Innovation as a Distinct Product

This discussion has viewed innovation as an effort to produce goods valued by the regulator.  Some economists view "innovation" as an end in itself:   a public benefit independent of any particular product, an attribute that differentiates competitors, attracts customers and produces profit.  (For examples, see Michael L. Katz & Howard A. Shelanski, “Mergers and Innovation,” 74 Antitrust Law Journal 1 (2007).)  Under this thinking, a merger of two competing innovators could increase or reduce innovation competition, depending on market facts.  If the post-merger market has other strong innovators and/or low entry barriers, the merger could increase innovation competition:  The merged company's efforts to exploit its new economies of scale or scope could stimulate its competitors to increase their innovation efforts.  Or the opposite can occur:  If the post-merger market lacks strong innovators, the merged company could rest on its laurels by reducing its innovation output, or by building entry barriers.

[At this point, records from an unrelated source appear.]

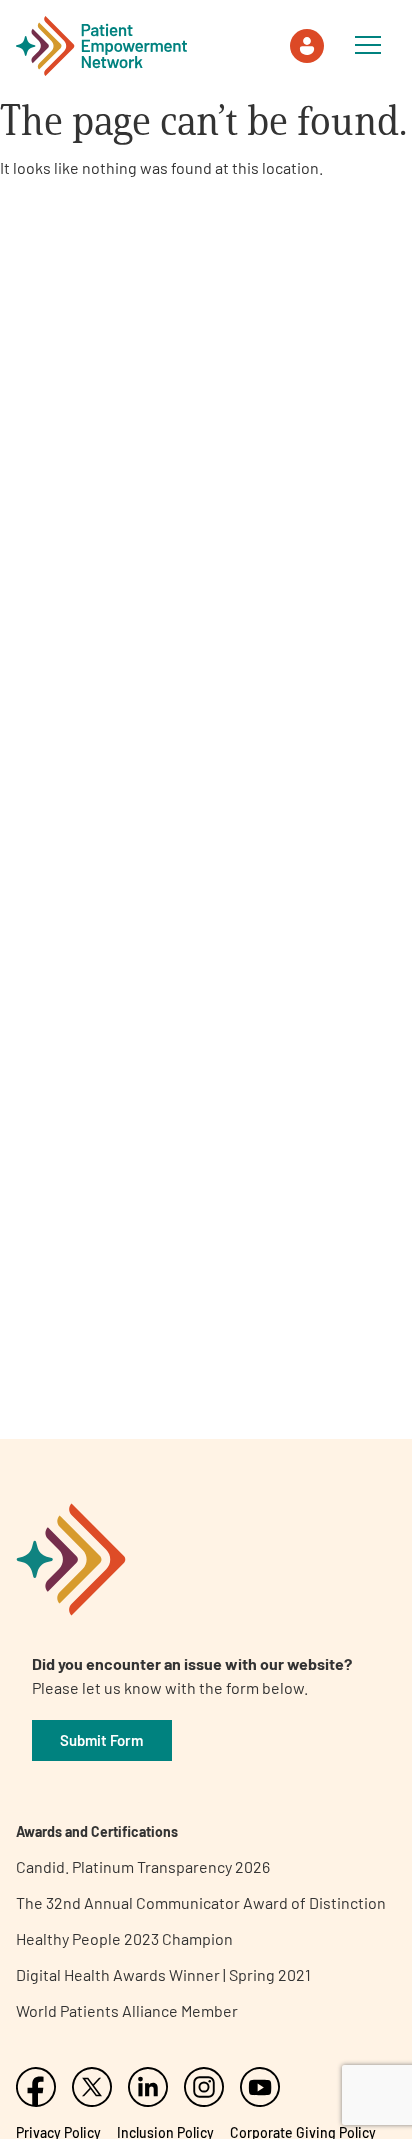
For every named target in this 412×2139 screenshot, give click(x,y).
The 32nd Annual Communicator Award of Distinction (201, 1902)
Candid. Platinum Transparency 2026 (143, 1866)
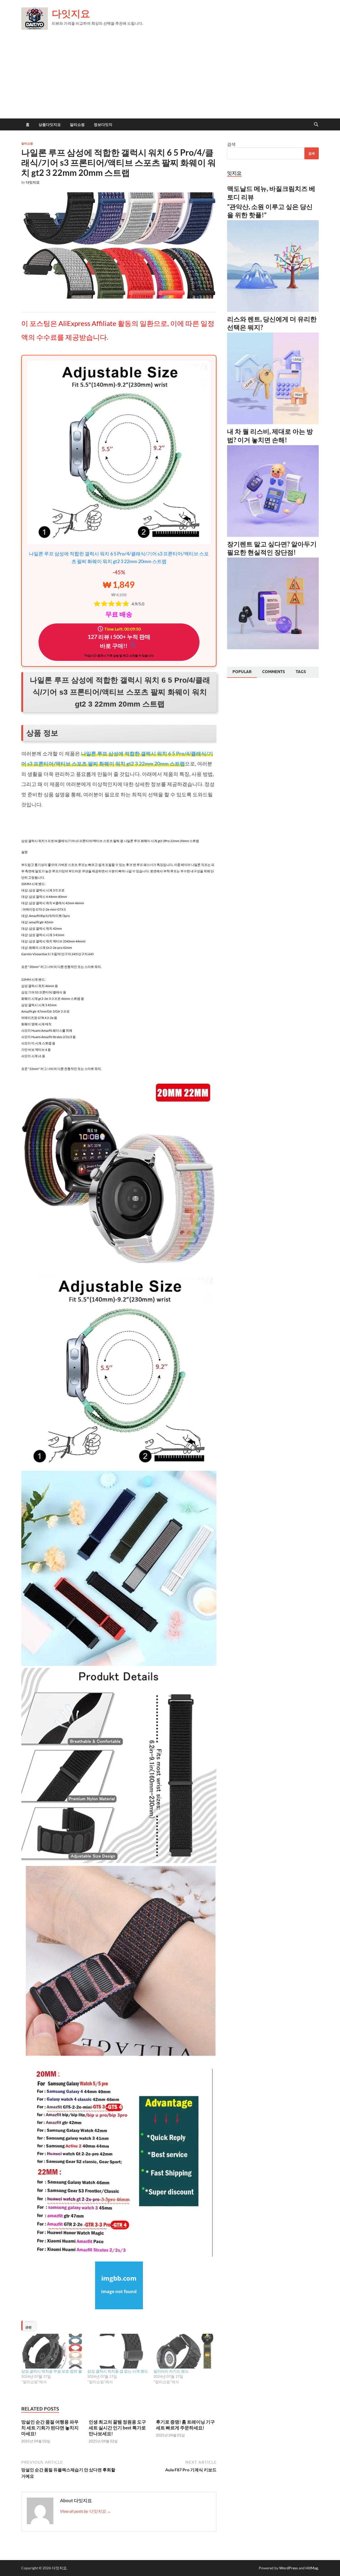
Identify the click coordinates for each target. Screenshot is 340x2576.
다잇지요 (71, 13)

Alertness Leads to Actions

To consider how consolidation affects innovation, effective regulators take a series of steps.  They (a) define the innovations they want, (b) identify the market conditions that will induce companies to produce those results, and (c) assess whether current markets have those conditions.  Then they test how a proposed merger will affect those market conditions.  With that information gathered and analyses completed, alert regulators can decide whether to intervene, and how.

But not every regulator intervenes, even when innovation is suboptimal and market structure non-competitive.  Intervention is risky because innovation is risky and costly.  Failure makes ratepayers angry and shareholders itchy.  And success can involve "positive externalities," i.e., where costs borne by some produce benefits for others.   According to classical economics, positive externalities make markets fail.  Where markets fail, society under-invests.

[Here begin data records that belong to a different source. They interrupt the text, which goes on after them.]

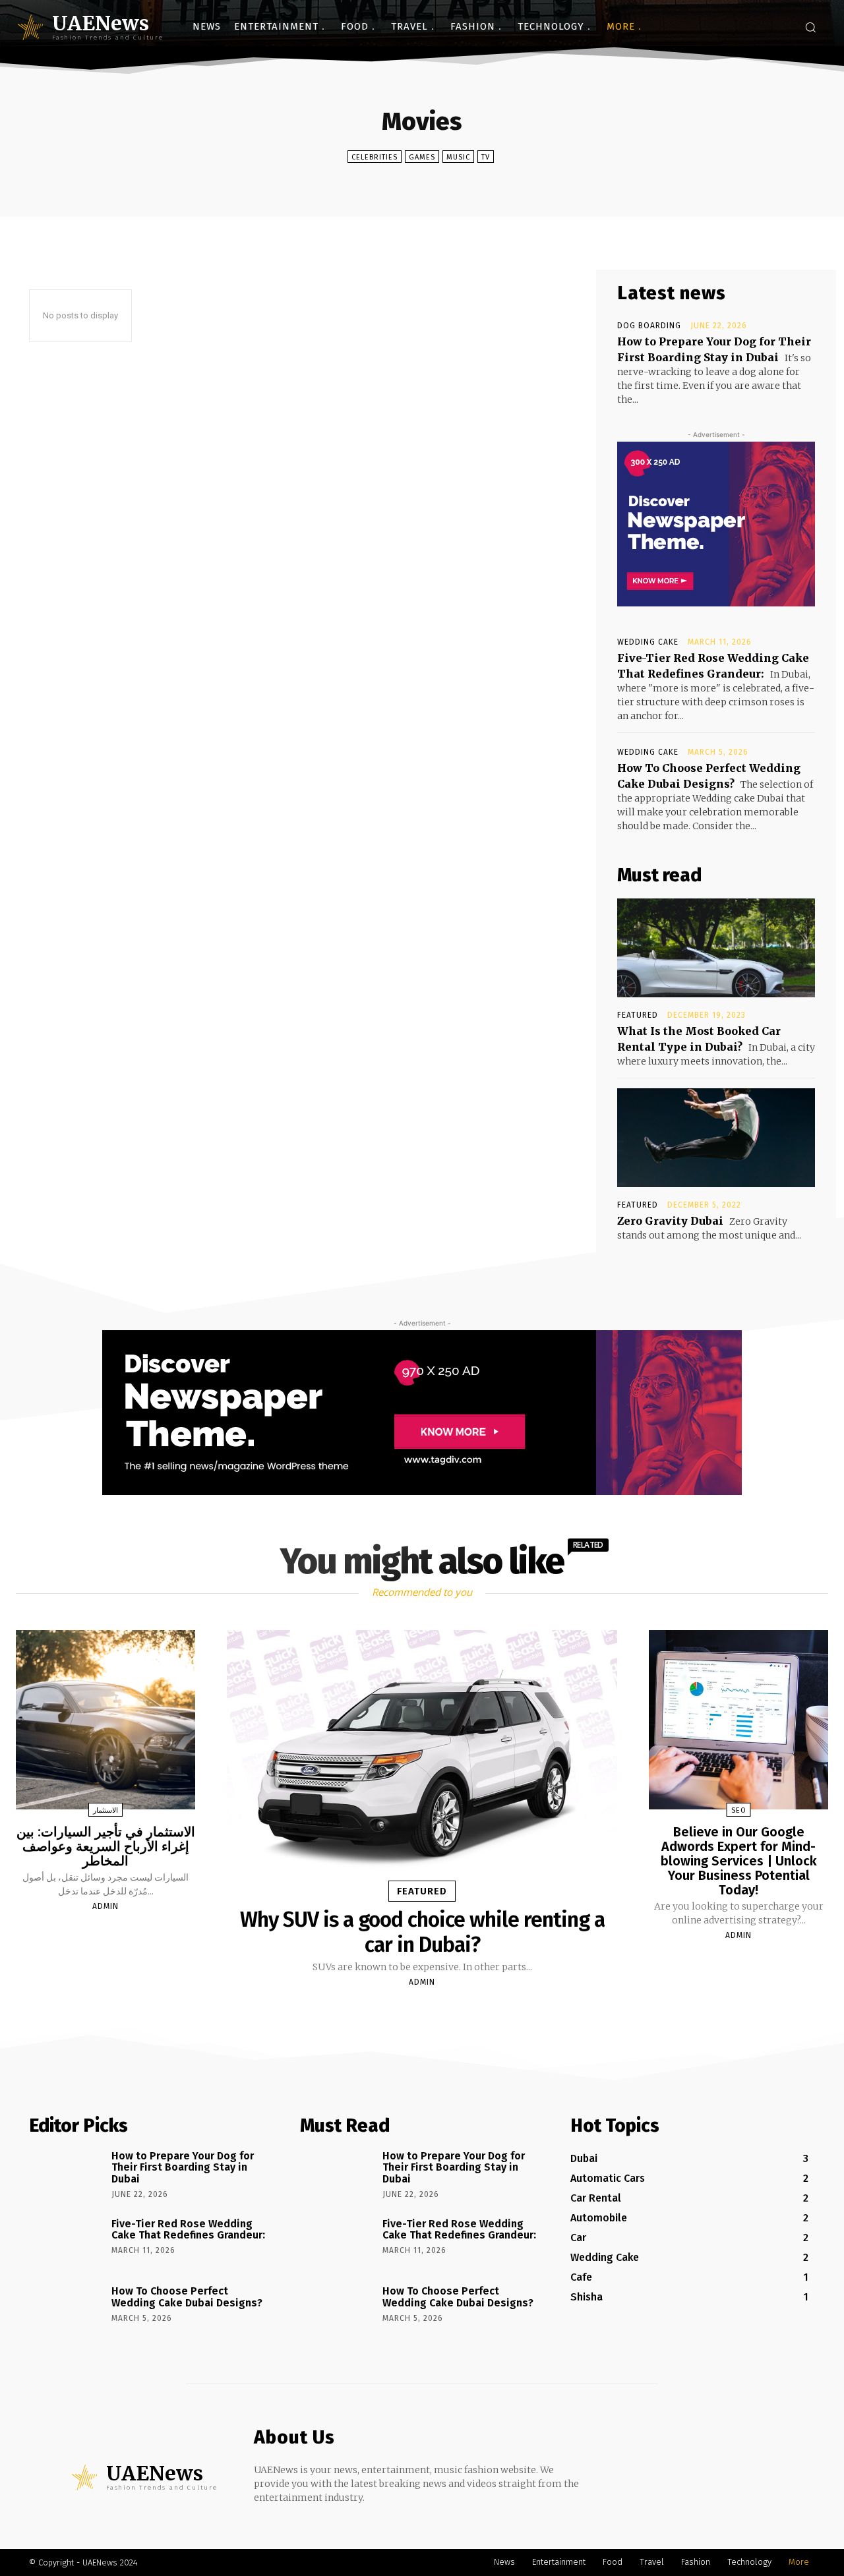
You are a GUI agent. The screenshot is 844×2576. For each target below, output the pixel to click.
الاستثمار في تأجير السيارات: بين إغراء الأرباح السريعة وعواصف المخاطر (105, 1846)
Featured (637, 1015)
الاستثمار (105, 1810)
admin (105, 1906)
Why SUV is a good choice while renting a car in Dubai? (422, 1932)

Still, there are grounds for optimism.  Most utility mergers trigger reviews by multiple regulatory jurisdictions.  The hope is that in at least one of those jurisdictions, regulators will make innovation central to their decision; and, like industry competition itself, stimulate others to do the same.

 

Comments

Martin Homec

I was wondering how the public utility regulatory commissions were changing with the changing utility industry? It appears that the state regulatory commissions aren't changing at all. The state PUCs are regulated by state legislatures that aren't aware of the problems and opportunities of the changes in adding wireless controls and communications to operating the electric, gas, and water systems.

This problem is made worse by having the large consumer advocacy organizations being funded by the PUCs. These hired consumer advocates protect their turf by fighting against ratepayer groups that are organized for a single issue. For example, in California, the intervenor compensation laws allow the PUC staff to determine which consumer groups are reimbursed. The reimbursement is subjective so that the large consumer advocates have salaried staff while the individual issue groups frequently aren't paid at all.

The problem is that there are no legislated standards for determining which group or person made a substantive contribution to a proceeding. Standards appear to be the answer to my questions? The legislature should work with the PUCs to set objective standards for reviewing utility performance as well as intervenor compensation. Without these standards there is a problem with the established PUC staffs and large intervenor groups stifling changes and advances in the utility industry.